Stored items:
====

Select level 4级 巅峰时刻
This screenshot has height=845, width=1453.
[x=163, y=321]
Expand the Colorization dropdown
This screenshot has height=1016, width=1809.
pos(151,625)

====

> Work instruction:
What you return must match the records exactly, line for line.

> Finished exercise:
Select level 4级 巅峰时刻
This screenshot has height=845, width=1453.
[x=163, y=321]
Expand the Colorization dropdown
This screenshot has height=1016, width=1809.
pos(151,625)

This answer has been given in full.